Work item: Each line from the material with the word "navbar" in it must be copied.

___ Data excerpts ___

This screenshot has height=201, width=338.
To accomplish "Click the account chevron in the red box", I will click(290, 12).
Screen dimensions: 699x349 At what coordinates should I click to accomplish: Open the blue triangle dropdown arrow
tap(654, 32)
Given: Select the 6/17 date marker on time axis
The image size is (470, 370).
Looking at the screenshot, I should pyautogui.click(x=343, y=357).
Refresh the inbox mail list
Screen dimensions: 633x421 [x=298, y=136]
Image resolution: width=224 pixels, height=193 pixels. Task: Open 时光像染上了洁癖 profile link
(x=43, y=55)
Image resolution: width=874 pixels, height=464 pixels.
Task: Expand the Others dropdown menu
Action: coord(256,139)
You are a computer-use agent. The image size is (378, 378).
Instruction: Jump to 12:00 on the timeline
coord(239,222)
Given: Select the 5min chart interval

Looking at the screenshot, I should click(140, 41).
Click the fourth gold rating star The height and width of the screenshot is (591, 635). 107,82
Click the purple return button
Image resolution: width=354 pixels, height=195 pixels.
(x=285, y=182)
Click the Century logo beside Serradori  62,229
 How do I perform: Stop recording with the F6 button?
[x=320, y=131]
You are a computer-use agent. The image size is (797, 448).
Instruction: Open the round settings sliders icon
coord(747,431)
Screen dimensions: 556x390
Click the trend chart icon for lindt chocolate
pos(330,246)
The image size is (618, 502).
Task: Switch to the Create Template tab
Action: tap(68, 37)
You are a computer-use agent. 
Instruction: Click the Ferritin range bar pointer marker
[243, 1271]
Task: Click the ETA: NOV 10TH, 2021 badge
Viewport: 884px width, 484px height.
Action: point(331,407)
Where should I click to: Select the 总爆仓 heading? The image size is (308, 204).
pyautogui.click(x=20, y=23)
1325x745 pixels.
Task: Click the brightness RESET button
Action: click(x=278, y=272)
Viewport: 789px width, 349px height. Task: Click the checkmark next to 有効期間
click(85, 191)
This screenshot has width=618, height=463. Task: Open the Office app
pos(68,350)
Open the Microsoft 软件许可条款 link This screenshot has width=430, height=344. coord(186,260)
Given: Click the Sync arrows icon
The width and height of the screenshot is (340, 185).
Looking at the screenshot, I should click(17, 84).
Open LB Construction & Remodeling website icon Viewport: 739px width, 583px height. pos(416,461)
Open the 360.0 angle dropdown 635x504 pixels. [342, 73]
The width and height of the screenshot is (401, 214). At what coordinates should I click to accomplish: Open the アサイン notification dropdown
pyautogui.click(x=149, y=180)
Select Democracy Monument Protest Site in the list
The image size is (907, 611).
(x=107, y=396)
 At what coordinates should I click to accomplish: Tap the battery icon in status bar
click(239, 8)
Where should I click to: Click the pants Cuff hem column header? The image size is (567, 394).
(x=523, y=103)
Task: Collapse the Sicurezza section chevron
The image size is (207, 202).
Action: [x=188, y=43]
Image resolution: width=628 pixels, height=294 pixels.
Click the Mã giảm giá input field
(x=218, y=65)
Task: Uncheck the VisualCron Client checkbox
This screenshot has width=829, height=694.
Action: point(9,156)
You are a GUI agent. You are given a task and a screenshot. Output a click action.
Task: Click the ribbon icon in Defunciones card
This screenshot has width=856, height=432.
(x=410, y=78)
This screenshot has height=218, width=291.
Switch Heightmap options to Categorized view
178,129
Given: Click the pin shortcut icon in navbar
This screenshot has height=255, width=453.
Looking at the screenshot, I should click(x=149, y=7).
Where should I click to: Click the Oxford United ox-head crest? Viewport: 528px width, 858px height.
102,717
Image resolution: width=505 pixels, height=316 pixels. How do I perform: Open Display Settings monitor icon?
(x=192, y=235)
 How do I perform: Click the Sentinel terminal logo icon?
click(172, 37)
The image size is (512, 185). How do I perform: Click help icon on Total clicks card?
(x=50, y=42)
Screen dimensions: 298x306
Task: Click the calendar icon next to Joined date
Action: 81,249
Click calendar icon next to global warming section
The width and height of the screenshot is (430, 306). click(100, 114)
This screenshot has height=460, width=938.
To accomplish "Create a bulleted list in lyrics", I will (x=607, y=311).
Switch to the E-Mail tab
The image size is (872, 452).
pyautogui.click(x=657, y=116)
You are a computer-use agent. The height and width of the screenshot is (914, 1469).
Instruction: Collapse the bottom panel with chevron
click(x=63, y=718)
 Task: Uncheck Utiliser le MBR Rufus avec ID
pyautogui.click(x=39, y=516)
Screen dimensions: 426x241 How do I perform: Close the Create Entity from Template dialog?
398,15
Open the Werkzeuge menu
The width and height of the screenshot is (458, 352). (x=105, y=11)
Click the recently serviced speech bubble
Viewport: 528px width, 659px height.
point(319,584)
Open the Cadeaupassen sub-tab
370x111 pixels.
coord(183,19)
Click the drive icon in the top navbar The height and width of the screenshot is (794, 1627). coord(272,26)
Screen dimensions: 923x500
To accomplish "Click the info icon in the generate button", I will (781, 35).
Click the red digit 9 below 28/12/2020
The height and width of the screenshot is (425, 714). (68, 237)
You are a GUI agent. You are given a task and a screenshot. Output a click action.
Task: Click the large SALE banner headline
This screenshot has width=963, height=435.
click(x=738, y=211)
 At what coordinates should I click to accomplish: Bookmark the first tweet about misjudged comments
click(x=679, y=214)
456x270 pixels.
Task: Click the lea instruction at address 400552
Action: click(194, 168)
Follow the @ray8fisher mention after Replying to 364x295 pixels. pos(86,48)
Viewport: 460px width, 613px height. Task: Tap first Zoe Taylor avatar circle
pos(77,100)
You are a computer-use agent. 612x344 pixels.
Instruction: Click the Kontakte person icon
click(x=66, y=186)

___

Written answer:
Given: Click the pin shortcut icon in navbar
Click the drive icon in the top navbar The height and width of the screenshot is (794, 1627). coord(272,26)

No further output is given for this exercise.